In the context of this evaluation process great attention was put on consistent parameter during kPCR (i.e. buffer conditions, reaction volume, usage of identical lots, cycle conditions, etc.) and to strictly exclude any crosstalk between the individual channel.

The results emerging from this work will deliver a substantiated basis upon which further comparative studies with more comprehensive numbers of patients can be measured. Then, in-house bioinformaticians will test the existing algorithm on data gained from multiplex assays of a statistical larger universe of patients.

2 Materials and Methods

2.1 Materials

2.1.1 Instruments and Consumables

EPPENDORF, Hamburg, Germany

Centrifuge 5804, Cat. No.: 5804 000.013 with

Centrifuge Rotor A-2-DWP, Cat. 5804 740.009

Pipet Reference variable 0,1 – 2,5µl, Cat. No.: 4910 000.085

Pipet Reference variable 0,5 – 10µl, Cat. No.: 4910 000.018

Pipet Reference variable 10 – 100µl, Cat. No.: 4910 000.042

Pipet Reference variable 100 – 1000µl, Cat. No.: 4910 000.069

GILSON. Middleton, WI, USA

Repititive Pipet Distriman. Cat. No.: F164001

HEIDOLPH, Schwabach, Germany

Vortexer Reax Control, Cat. No.: 541-11000

LABNET, Woodbridge, NJ, USA

Centrifuge Quick Spin Minifuge, Cat. No.: C1201

SARSTEDT, Siegburg, Germany

Micro tube with screw cap 1.5ml, Cat. No.: 72.692.005


Mx3005P QPCR System, Cat. No.: 401458 with Alexa405-, ROX-, HEX-, FAM- and Cy5-Filter

Mx3000P®/Mx3005P® Optical Strip Caps, Cat. No.: 401425

Mx3000P® 96-well-plates skirted, Cat. No.: 401334

TECAN, Crailsheim, Germany

Robot Genesis Workstation 150

2.1.2 Buffers and Chemicals for Nucleic Acid Purification

QIAGEN, Hilden, Germany

Proteinase K, Cat.

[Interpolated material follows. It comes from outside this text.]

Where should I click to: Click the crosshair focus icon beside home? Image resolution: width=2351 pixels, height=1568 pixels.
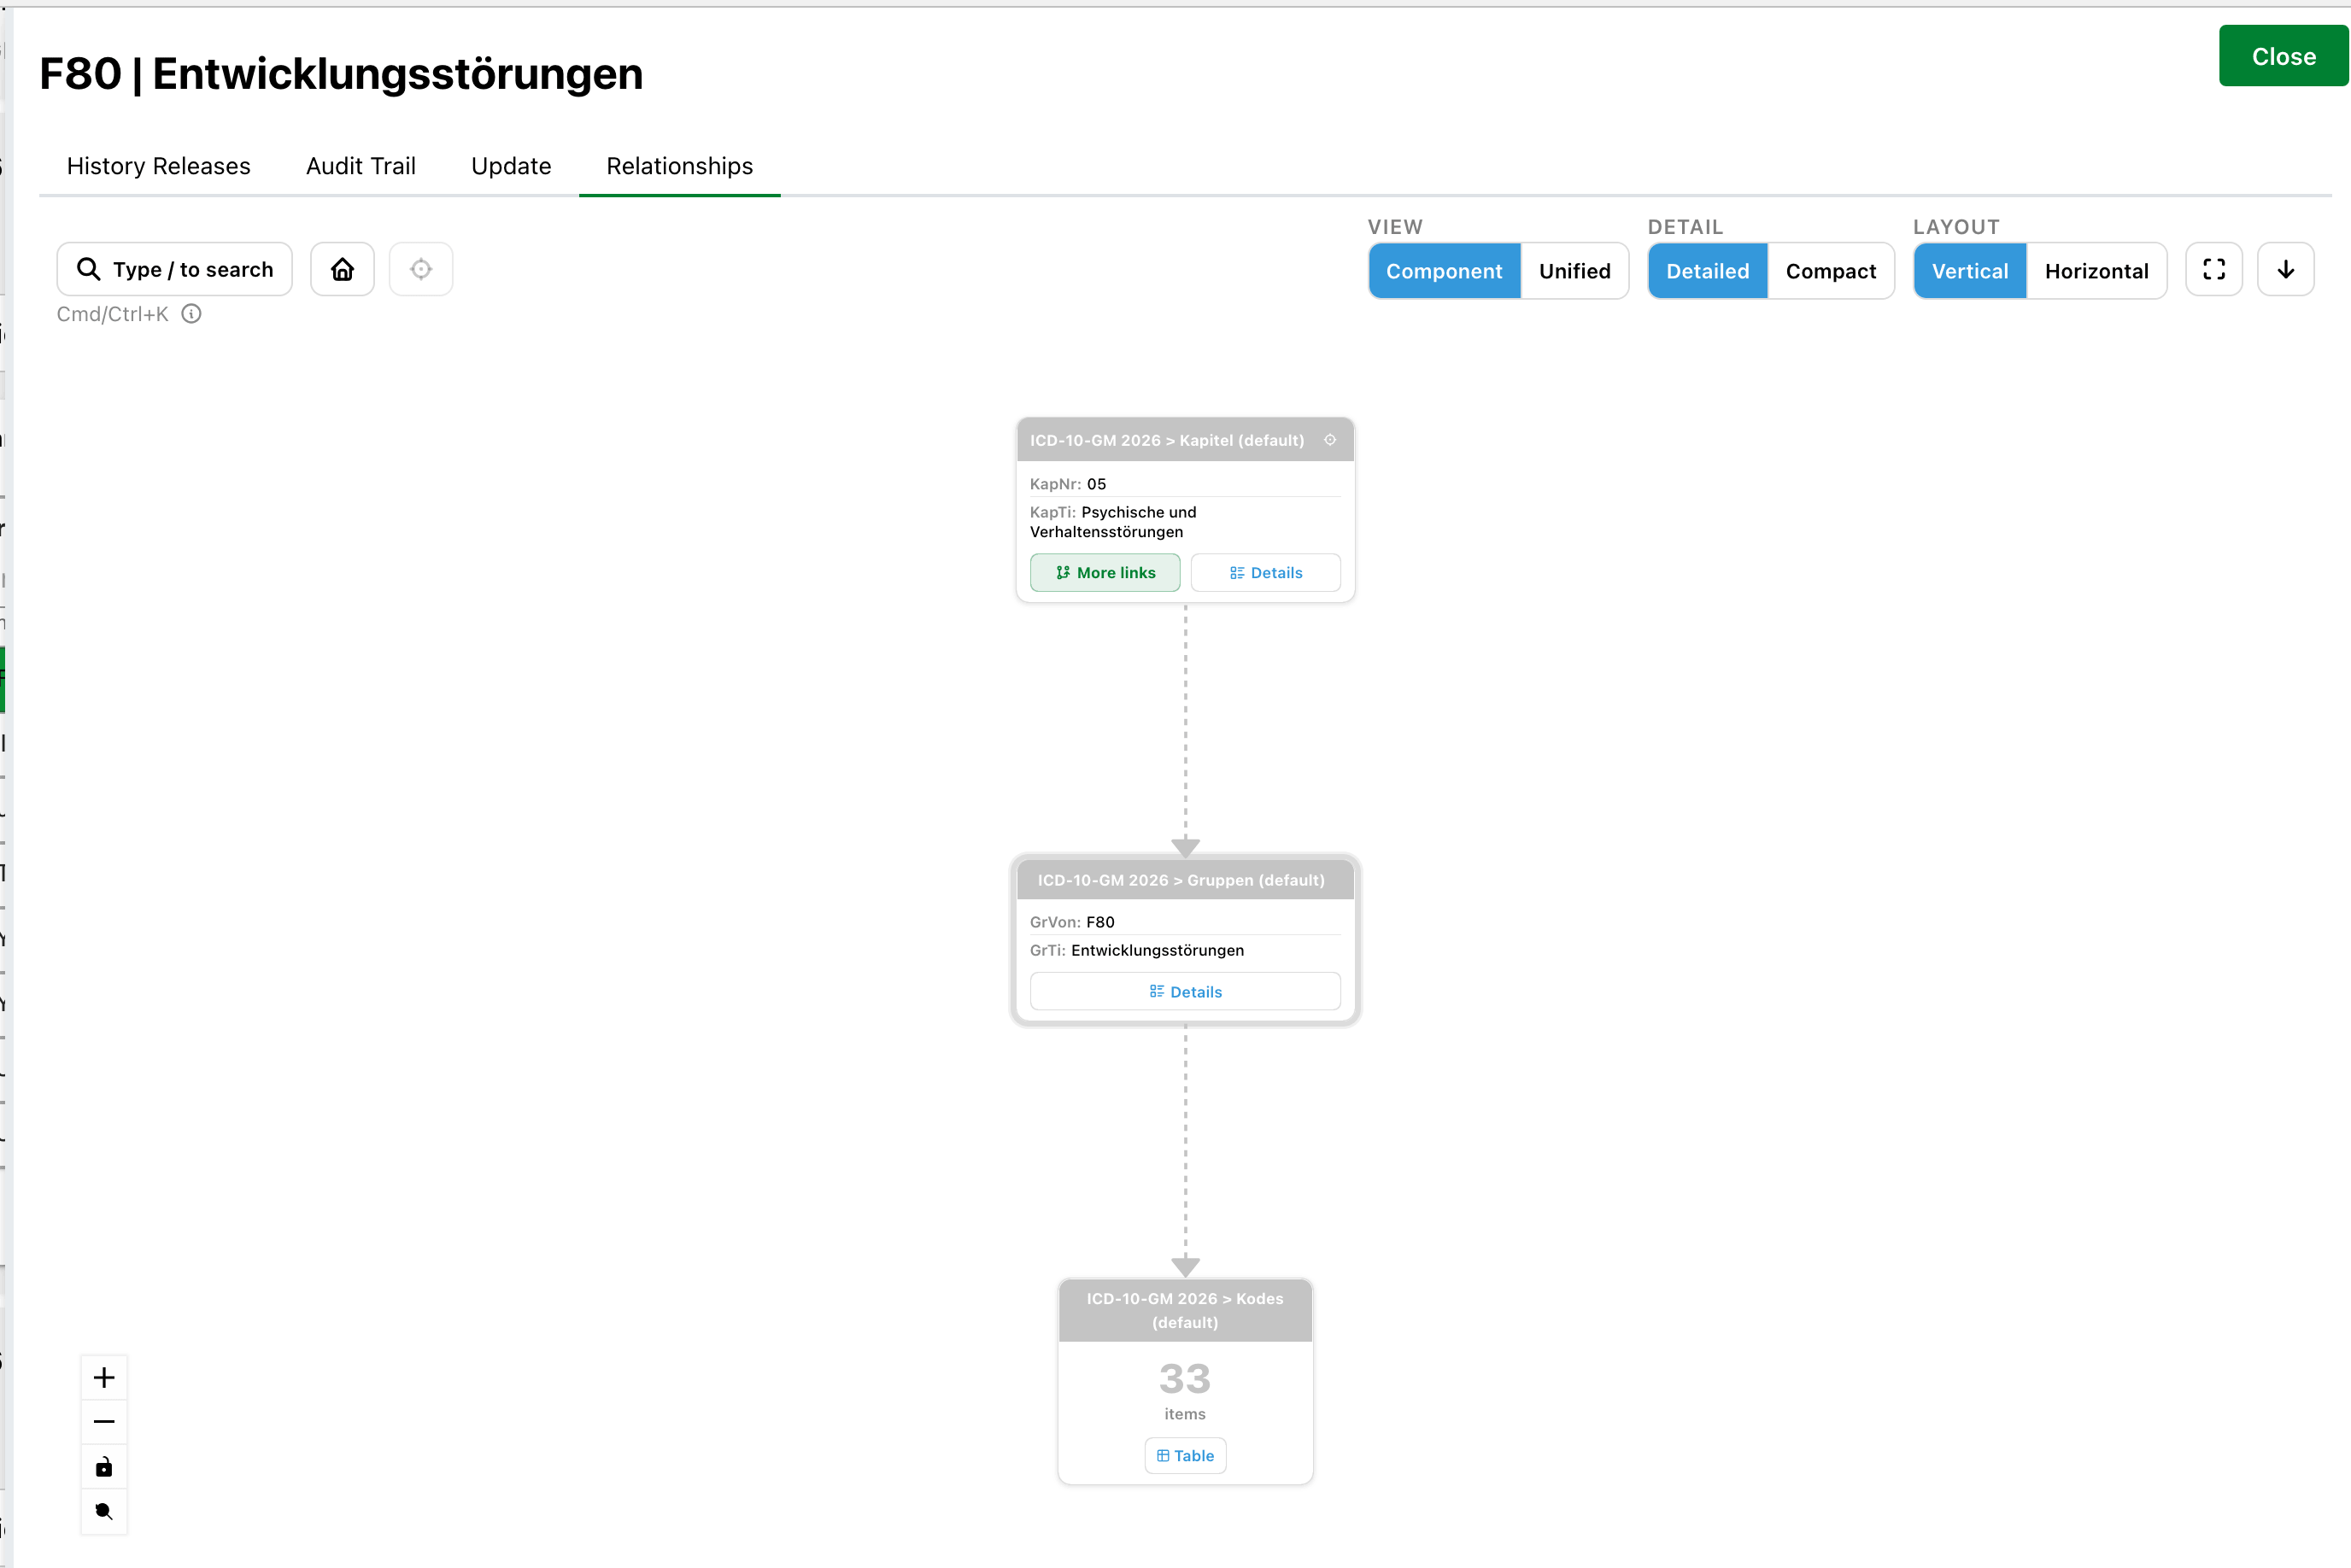click(421, 269)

No.: 19133


Lysis Buffer, Cat. No.: 03745099

Washing Buffer I, Cat. No.: 03745226

Washing Buffer II, Cat. No.: 03746737

Washing Buffer III, Cat. No.: 03742146

Elution Buffer, Cat. No.: 03742677

Magnetic Beads, Cat. No.: 03749787

2.1.3 Nucleic Acids, Cell Lines & Tissue Samples

DSMZ, Braunschweig, Germany

German Collection of Microorganisms and Cell Cultures, Braunschweig

MCF-7 cell line, Cat.No.: DSMZ ACC 115

(RNA isolated using QIAGEN, RNeasy Mini Kit, Cat.No. 74104 according to manufacturers instructions)


Stratagene QPCR Reference Total RNA, Human, Cat. No.: 750500


Prof. Dr. med Stephan Störkel, Helios Klinikum Wuppertal, Departement for Pathology

Prof. Dr. Med Carsten Denkert, Charite Berlin, Departement for Pathology

Samples from women with invasive breast cancer, surgery 2003

5-10µm Slides of FFPE Samples with tumor cell content >30%

Informed Consent of Patients at hand.

2.1.4 Synthetic Oligonucleotides

MICROSYNTH, Balgach, Switzerland

HPLC-purified oligonucleotides and MALDI/TOF-controlled probes

(See appendix for complete listing of oligonucleotide sequences)

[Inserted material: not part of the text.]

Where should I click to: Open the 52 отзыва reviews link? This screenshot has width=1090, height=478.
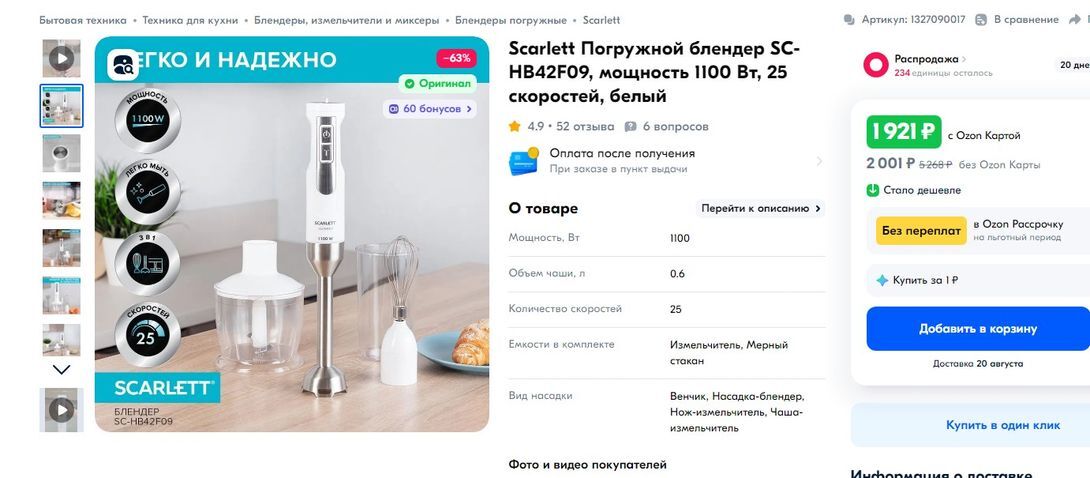(585, 127)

2.1.5 Chemicals and Kits for PCR


Nuklease-free water (not DEPC-treated), Cat. No.: AM9932

RNaseZap, Cat. No.: AM9782

DNAzap, Cat. No.: AM9890


SuperScript III Platinum One-Step qRT-PCR kit, Cat. No.: 11732-088

2.1.6 Software


Microsoft Office Professional Edition 2003


Primer Express Version 2.0.0


MxPro – Mx3005p v4.01 Build 369, Scheme 80

2.2 Methods

2.2.1 General Approach

All working steps concerning the handling of RNA were performed at a reserved working place and with instruments, which were kept RNAse free.

Unless otherwise noted, when water is mentioned in the text, nuclease-free water is referred to.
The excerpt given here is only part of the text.